Upaya pemberantasan korupsi di Indonesia telah dilakukan melalui berbagai kebijakan dan lembaga yang memiliki tugas untuk menindak tegas pelaku korupsi. Salah satu lembaga yang paling aktif dalam memberantas korupsi adalah Komisi Pemberantasan Korupsi (KPK). KPK bekerja sama dengan aparat penegak hukum lainnya untuk menyelidiki, menindak, dan mengadili kasus-kasus korupsi di Indonesia. Namun, meskipun ada upaya serius dari KPK, tantangan besar tetap ada, terutama terkait dengan politik dan kekuasaan yang seringkali mempengaruhi proses hukum.

Beberapa langkah konkret yang telah dilakukan oleh pemerintah antara lain adalah penguatan sistem pengawasan di instansi pemerintahan, peningkatan transparansi anggaran, serta penerapan sistem e-government untuk meminimalisir potensi penyalahgunaan kewenangan. Pemerintah juga terus mendorong pendidikan anti-korupsi kepada masyarakat, agar masyarakat lebih sadar akan dampak buruk korupsi terhadap pembangunan negara.

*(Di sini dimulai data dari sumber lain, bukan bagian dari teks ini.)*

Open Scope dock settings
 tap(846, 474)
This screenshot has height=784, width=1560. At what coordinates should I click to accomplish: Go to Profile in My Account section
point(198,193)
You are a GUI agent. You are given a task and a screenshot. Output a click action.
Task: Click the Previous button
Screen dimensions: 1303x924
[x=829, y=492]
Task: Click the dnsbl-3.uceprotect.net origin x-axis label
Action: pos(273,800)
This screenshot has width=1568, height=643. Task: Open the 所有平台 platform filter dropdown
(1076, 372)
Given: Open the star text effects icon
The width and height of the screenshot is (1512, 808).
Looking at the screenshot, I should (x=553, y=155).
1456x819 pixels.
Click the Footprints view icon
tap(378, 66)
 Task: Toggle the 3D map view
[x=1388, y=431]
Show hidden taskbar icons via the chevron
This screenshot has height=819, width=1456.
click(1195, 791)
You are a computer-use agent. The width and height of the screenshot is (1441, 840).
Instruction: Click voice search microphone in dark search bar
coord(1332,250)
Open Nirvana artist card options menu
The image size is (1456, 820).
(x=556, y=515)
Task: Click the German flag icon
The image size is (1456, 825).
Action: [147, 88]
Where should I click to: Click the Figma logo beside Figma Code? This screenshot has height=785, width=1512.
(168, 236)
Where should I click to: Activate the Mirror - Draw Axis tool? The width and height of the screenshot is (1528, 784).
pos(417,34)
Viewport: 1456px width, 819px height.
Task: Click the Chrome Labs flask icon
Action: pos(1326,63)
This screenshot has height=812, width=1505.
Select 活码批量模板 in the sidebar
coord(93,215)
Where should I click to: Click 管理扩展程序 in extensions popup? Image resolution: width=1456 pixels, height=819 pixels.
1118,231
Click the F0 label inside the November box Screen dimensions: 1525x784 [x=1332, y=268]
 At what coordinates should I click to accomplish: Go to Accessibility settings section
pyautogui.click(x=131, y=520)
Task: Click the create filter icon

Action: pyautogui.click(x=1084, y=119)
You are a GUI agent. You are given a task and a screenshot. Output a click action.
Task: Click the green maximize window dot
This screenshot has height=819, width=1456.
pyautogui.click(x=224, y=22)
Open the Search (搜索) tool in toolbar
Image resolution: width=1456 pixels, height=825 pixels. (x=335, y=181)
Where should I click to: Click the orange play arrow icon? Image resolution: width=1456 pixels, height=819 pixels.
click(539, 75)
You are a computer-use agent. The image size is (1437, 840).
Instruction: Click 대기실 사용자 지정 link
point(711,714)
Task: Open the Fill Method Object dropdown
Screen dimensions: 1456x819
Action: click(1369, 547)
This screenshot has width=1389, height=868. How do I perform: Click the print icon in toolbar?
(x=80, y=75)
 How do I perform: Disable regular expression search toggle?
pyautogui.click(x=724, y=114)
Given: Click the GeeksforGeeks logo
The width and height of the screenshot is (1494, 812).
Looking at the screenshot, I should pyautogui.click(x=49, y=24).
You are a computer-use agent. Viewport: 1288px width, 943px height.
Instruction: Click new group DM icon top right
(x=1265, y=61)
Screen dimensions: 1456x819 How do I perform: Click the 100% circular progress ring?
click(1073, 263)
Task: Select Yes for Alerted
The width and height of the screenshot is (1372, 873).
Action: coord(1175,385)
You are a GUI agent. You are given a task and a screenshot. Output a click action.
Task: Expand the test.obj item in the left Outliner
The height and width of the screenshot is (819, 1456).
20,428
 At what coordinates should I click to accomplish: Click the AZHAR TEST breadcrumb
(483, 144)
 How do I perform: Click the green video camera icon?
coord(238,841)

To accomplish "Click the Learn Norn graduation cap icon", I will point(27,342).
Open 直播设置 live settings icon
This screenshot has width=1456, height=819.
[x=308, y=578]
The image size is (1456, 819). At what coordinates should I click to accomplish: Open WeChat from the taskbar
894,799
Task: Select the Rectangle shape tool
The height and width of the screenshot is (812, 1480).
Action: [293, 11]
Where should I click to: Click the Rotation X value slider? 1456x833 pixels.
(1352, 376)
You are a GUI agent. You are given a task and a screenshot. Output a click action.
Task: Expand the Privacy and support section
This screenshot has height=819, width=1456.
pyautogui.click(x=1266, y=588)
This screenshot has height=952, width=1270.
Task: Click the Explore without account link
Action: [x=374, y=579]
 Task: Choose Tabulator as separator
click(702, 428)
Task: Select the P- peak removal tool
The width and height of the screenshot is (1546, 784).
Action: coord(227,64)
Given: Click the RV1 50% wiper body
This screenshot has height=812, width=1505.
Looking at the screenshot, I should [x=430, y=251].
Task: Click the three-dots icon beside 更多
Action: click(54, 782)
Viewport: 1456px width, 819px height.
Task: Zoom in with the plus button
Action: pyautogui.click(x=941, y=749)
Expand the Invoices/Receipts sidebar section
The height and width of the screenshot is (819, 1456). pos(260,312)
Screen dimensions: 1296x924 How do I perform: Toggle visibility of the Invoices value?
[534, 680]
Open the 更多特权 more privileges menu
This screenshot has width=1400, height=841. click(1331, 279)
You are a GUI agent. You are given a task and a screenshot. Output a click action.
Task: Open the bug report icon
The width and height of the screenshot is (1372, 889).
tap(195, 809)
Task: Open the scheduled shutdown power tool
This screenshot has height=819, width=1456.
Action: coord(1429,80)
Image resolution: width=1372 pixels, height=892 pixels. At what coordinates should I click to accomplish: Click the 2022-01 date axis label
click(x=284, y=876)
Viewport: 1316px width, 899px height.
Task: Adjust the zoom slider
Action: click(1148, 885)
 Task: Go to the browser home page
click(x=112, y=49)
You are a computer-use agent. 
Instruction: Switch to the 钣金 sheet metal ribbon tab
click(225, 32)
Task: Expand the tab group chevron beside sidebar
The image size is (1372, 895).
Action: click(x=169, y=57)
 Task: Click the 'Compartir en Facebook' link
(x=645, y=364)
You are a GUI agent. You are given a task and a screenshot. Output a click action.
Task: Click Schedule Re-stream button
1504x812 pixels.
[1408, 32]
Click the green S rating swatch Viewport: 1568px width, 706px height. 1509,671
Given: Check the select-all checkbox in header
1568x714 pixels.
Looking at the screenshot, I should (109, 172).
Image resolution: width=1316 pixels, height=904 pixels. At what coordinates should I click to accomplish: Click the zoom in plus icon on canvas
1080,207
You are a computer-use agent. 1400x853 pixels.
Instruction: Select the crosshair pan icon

Namun, salah satu tantangan terbesar dalam pemberantasan korupsi adalah budaya korupsi yang sudah terlanjur mengakar dalam sebagian masyarakat. Banyak individu yang terlibat dalam korupsi melihatnya sebagai hal yang wajar dan bahkan menganggapnya sebagai bagian dari sistem yang ada.

Komitmen untuk Masa Depan

Pemberantasan korupsi di Indonesia tidak bisa dilakukan secara instan. Perlu upaya bersama dari berbagai pihak, baik pemerintah, lembaga-lembaga penegak hukum, maupun masyarakat. Untuk itu, komitmen untuk terus mengedepankan transparansi, akuntabilitas, dan integritas sangat diperlukan. Selain itu, peran serta masyarakat dalam melaporkan tindakan korupsi dan mendukung kebijakan-kebijakan anti-korupsi akan sangat membantu mempercepat pemberantasan korupsi di Indonesia.

Di masa depan, diharapkan akan ada reformasi lebih lanjut yang memperkuat sistem hukum dan mengurangi peluang korupsi. Penguatan lembaga-lembaga yang terlibat dalam pemberantasan korupsi serta upaya untuk meningkatkan kualitas pendidikan moral dan etika di masyarakat harus menjadi fokus utama.

Korupsi memang masih menjadi tantangan besar di Indonesia, namun dengan komitmen dan kerja sama semua pihak, bukan tidak mungkin Indonesia akan berhasil menciptakan pemerintahan yang bersih dan bebas dari korupsi.